Fino al 1870 l’Argentina si contraddistingueva per il suo vasto territorio scarsamente popolato. L’attività agricola e zootecnica serviva solo a soddisfare il fabbisogno locale. Nelle zone rurali esistevano due ceti sociali ben definiti: da un lato l’aristocrazia possidente, dall’altro una popolazione contadina che sprofondava pesantemente nella povertà.
Questo quadro venne a mutare decisamente con l’arrivo nel 1870 delle ondate immigratorie europee, che rappresentavano nel 1914 il 30% dell’intera popolazione del paese. Gli immigranti europei, per la maggior parte d’origine italiana, vedevano in questo Paese un’occasione di progresso economico e di ascesa sociale sulla base delle politiche promosse dal governo. Per il settore dei proprietari terrieri la nuova concezione culturale dell’immigrante fu una vera rivoluzione delle strutture quasi feudali, residui degli antichi modelli della colonizzazione spagnola, ancor presenti nelle zone rurali in quell’epoca. Questo scontro culturale si ripercosse nelle lotte per migliorare i termini dei contratti di locazione rurale.
A tal proposito, il 25 giugno 1912 nella località di Alcorta, provincia di Santa Fe, ebbe luogo uno dei più importanti avvenimenti della storia agraria del Paese: la sommossa rurale chiamata “El grito de Alcorta” (il grido di Alcorta). Questa manifestazione di rivendicazione agraria fu capeggiata da agricoltori immigrati, la maggior parte dei quali piemontesi. I coloni protestavano contro i soprusi che subivano dai proprietari terrieri, i quali imponevano dei contratti usurai sui terreni agricoli in locazione.

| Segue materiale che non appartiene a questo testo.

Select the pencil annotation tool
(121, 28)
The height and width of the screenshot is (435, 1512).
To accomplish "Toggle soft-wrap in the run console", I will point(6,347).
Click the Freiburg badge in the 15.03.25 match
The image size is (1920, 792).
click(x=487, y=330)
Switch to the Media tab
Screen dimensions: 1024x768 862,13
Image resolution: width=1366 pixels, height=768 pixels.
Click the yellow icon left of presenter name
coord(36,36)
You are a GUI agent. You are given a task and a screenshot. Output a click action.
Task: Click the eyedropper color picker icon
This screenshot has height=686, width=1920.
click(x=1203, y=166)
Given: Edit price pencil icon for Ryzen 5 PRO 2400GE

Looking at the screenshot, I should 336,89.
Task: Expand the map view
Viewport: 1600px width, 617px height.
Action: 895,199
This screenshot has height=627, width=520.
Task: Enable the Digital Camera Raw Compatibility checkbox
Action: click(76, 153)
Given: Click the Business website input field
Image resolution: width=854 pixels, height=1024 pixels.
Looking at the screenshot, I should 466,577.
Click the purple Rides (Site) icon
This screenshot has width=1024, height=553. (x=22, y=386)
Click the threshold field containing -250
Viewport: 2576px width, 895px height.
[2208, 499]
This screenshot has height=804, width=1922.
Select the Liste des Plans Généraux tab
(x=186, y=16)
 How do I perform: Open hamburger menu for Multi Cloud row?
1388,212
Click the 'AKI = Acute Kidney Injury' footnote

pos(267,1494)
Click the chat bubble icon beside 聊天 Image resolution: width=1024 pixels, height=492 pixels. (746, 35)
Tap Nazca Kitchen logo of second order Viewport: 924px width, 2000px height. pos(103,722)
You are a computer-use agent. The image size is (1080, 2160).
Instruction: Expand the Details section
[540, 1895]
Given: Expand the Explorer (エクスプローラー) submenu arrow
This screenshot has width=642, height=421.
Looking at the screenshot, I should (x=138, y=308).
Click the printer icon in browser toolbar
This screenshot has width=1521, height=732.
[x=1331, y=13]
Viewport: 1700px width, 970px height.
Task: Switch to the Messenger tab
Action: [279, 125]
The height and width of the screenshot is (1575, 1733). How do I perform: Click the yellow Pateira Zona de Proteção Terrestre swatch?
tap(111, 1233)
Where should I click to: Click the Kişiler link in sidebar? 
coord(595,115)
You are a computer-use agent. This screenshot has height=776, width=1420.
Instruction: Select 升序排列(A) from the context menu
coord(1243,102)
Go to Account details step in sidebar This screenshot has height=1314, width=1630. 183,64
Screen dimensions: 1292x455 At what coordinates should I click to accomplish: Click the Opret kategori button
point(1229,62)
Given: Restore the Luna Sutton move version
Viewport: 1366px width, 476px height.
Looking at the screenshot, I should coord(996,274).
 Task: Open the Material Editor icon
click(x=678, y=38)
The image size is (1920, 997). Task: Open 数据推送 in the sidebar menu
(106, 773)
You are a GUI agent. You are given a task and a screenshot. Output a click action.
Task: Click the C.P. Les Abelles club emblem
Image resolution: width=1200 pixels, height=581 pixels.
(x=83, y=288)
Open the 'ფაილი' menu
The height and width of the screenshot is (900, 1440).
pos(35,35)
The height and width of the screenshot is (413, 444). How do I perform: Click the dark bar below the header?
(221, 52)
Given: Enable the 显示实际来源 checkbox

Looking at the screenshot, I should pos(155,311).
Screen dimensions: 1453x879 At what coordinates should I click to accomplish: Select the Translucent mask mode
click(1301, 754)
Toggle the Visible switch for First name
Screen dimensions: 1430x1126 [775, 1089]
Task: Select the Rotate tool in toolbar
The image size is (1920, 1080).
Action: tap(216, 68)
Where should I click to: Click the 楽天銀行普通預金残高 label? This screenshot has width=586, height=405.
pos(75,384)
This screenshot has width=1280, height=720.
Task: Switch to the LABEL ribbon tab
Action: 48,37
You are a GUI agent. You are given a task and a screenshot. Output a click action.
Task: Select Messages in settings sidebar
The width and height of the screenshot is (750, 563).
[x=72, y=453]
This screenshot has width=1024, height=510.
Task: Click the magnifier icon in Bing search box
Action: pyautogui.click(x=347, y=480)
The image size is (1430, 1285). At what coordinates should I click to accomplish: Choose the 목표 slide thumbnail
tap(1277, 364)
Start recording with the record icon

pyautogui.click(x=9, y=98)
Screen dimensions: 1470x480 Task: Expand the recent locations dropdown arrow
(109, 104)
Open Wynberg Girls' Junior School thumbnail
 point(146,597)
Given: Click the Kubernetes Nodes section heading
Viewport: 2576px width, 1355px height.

Questa importante rivendicazione ebbe conseguenze fondamentali per la storia agraria argentina poiché significò l’irruzione dei chacareros (piccoli imprenditori agricoli) nella politica nazionale del XX secolo, comportando la nascita della Federación Agraria Argentina (Confederazione Argentina Agricoltori) quale primo ente di organizzazione sindacale in questo settore.
Si potrebbe argomentare che elementi della “mentalità piemontese” contribuirono allo sviluppo della rivolta rurale. Non solo i valori e tradizioni apportati dagli immigrati piemontesi, ma anche il ruolo determinante assunto da una donna piemontese, Maria Robotti.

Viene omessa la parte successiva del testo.